Les progrès récents dans le domaine de la télédétection permettent d’obtenir à peu de frais une information détaillée sur l’utilisation des terres et notamment sur les terres irriguées. Combinés avec des systèmes d’information géographique et des modèles appropriés, ils permettent le développement de systèmes d’appui à la décision particulièrement utiles pour la planification et même la gestion en temps réel des ressources en eau. Au niveau local, ils permettent également de fournir aux irrigants une information en temps réel concernant les besoins en eau des cultures et d’ajuster ainsi les doses d’irrigation aux nécessités.

Ces technologies représentent un atout considérable dans la recherche d’une gestion appropriée des ressources en eau. Encore faut-il que les utilisateurs soient en mesure d’y avoir accès et d’en assurer la gestion et l’entretien, notamment pour ce qui concerne la collecte de l’information de base.
 

Actions au niveau international

La coopération internationale dans le domaine de l’information pour la gestion des ressources en eaux doit s’articuler autour de trois axes principaux.

Tout d’abord, il est nécessaire de faire en sorte que les décideurs à tous les niveaux prennent conscience de la notion de rareté de l’eau et du besoin d’opérer une gestion qui fasse le meilleur usage possible de cette ressource. Le rôle de l’information pour la planification et la gestion de l’eau doit être reconnu et les financements adéquats doivent être mis à la disposition des gestionnaires de manière à ce qu’ils puissent se doter des moyens nécessaires à une gestion saine de l’eau.

En parallèle avec une amélioration de la connaissance au sein des pays, il est également nécessaire que la communauté internationale soit elle-même en mesure de suivre et de prévoir l’évolution de la situation des ressources en eau et de l’évolution de leur utilisation au niveau mondial. Les organisations internationales ont un rôle déterminant à jouer dans ce domaine et on a vu qu’elles s’y attachent. Il serait cependant probablement opportun qu’un véritable observatoire international de l’eau puisse voir le jour afin de suppléer au vide actuel en la matière. Un tel observatoire pourrait être conçu sous la forme d’un système d’information et d’un centre de connaissance décentralisé auquel pourraient contribuer l’ensemble des institutions internationales et régionales compétentes en la matière.

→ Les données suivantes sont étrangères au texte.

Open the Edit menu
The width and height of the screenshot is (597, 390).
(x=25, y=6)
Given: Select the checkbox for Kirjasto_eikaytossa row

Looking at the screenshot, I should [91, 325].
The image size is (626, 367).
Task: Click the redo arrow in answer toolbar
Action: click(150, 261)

La FAO a un intérêt tout particulier à voir se développer une telle capacité d’information étant donné les implications importantes que représente la disponibilité présente et future des ressources en eau pour l’agriculture.

Enfin, la coopération internationale doit également permettre de favoriser les échanges entre pays relatives aux technologies d’information et à l’information elle-même. Pour ce faire, il est nécessaire de développer des procédures et des méthodologies pour la collecte, le traitement et l’échange de l’information.
 

Conclusion

Dans une situation de rareté croissante, la gestion des ressources en eau exige une connaissance toujours plus précise des potentialités et des utilisations, et ce à tous les niveaux, de l’exploitant à la communauté internationale. Bien que la mise en place des capacités nécessaires à l’acquisition de cette connaissance ne représente qu’une fraction négligeable des investissements dans le domaine de l’eau, le financement des systèmes de collecte et de traitement de l’information est la plupart du temps largement sous-dimensionné. A une époque où la technologie offre des possibilités sans cesses croissantes dans ce domaine, il est essentiel que les décideurs, à tous les niveaux, prennent conscience de l’intérêt qu’ils ont à financer convenablement l’information pour la gestion des ressources en eau.